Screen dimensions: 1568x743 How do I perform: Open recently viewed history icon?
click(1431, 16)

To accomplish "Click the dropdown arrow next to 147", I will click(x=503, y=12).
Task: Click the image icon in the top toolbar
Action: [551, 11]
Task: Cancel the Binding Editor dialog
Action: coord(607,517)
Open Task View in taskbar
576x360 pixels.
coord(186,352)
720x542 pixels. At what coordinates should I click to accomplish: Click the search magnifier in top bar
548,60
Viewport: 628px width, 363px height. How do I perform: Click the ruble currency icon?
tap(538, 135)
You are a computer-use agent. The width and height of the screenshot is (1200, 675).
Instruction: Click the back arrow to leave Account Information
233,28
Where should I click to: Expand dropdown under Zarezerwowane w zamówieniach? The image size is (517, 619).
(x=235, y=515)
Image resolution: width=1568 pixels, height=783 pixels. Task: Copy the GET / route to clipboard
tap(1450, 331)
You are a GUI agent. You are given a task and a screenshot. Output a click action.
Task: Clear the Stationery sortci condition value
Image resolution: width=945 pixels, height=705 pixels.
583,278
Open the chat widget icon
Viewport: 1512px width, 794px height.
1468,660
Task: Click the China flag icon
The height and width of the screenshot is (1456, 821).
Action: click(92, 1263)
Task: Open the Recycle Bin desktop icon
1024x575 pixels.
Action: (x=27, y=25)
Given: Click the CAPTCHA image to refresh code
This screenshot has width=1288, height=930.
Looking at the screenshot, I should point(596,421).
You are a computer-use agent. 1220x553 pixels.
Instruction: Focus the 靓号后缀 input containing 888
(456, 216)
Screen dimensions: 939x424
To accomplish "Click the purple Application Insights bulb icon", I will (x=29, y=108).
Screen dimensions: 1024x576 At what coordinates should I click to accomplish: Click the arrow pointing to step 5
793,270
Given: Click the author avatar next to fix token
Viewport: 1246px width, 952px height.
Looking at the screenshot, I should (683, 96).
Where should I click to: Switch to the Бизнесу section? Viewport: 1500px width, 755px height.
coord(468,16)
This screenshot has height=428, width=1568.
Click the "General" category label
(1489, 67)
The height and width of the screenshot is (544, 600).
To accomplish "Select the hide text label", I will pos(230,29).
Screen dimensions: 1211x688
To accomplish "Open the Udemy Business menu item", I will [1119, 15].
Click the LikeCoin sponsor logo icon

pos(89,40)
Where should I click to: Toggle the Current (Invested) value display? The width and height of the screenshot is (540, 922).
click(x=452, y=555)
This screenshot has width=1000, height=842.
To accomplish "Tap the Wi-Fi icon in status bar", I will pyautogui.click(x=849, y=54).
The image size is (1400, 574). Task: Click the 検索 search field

------------------------------

→ **Problem to work on**:
In how many lines of the preceding material does the word "agent" occur? Answer with the number only.

→ **Problem solution**:
3